**** Given information ****

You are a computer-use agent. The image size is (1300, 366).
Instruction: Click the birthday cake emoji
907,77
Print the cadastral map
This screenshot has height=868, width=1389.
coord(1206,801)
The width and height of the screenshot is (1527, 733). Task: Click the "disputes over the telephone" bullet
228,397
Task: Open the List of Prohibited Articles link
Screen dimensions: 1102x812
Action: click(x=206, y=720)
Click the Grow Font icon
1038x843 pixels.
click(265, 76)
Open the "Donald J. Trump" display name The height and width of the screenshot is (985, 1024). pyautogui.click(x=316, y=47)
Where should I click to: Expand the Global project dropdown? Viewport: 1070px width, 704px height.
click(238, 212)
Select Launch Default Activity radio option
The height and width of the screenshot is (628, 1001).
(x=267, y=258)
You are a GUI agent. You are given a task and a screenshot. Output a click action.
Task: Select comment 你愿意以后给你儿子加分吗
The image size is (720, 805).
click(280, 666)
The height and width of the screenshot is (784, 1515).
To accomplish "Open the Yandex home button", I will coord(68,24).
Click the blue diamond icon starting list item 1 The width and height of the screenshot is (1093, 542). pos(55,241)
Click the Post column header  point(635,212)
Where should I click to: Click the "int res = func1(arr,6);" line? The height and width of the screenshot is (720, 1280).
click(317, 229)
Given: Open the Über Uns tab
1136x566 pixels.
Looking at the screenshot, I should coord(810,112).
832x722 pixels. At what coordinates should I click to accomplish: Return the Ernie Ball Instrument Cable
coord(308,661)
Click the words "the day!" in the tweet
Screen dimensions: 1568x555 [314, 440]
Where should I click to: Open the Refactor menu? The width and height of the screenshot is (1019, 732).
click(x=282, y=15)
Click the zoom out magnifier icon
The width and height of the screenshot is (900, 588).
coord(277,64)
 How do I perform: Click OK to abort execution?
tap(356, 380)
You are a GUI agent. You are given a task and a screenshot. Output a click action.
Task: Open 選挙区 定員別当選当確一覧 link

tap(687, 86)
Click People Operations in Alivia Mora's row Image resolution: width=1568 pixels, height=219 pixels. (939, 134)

****

What the exercise asks: Retype, exactly and only, the lines running from the one with "The width and height of the screenshot is (900, 588)." through the final line of the listing above.

Finished exercise:
The width and height of the screenshot is (900, 588).
coord(277,64)
 How do I perform: Click OK to abort execution?
tap(356, 380)
You are a GUI agent. You are given a task and a screenshot. Output a click action.
Task: Open 選挙区 定員別当選当確一覧 link

tap(687, 86)
Click People Operations in Alivia Mora's row Image resolution: width=1568 pixels, height=219 pixels. (939, 134)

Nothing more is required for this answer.